BEGIN Records for this task

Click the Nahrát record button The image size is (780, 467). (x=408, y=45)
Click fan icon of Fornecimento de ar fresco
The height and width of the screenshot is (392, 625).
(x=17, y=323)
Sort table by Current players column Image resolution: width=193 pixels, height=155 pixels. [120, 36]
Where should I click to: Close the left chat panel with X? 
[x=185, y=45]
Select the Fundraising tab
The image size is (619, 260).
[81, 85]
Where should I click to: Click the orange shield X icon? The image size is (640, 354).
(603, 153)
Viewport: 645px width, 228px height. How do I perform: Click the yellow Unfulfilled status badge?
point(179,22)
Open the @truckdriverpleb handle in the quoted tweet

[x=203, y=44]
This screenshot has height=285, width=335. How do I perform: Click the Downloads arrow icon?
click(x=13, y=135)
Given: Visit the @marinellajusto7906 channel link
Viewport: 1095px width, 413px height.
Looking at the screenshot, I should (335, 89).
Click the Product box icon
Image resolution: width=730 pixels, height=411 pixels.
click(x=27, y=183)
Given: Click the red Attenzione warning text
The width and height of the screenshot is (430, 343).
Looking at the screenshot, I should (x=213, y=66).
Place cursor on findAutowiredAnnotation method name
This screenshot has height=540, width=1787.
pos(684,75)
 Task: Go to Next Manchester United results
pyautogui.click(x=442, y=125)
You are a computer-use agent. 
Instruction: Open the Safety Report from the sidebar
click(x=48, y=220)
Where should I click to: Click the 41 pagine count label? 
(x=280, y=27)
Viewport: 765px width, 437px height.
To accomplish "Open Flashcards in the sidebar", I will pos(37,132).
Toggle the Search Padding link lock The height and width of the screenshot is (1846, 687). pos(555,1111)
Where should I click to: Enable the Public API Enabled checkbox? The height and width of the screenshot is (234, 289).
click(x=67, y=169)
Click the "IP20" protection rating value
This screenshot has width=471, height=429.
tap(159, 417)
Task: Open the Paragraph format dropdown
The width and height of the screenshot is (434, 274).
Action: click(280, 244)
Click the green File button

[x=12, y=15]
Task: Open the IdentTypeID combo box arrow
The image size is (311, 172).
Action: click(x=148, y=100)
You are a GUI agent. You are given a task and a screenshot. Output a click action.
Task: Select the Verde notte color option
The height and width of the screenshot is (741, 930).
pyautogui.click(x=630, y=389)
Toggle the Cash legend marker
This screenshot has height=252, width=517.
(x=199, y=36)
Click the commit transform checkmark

END Records for this task

■ How to complete this task
Which lines above include the word "agent"? Return each one.

■ Problem solution
You are a computer-use agent. 
You are a GUI agent. You are given a task and a screenshot. Output a click action.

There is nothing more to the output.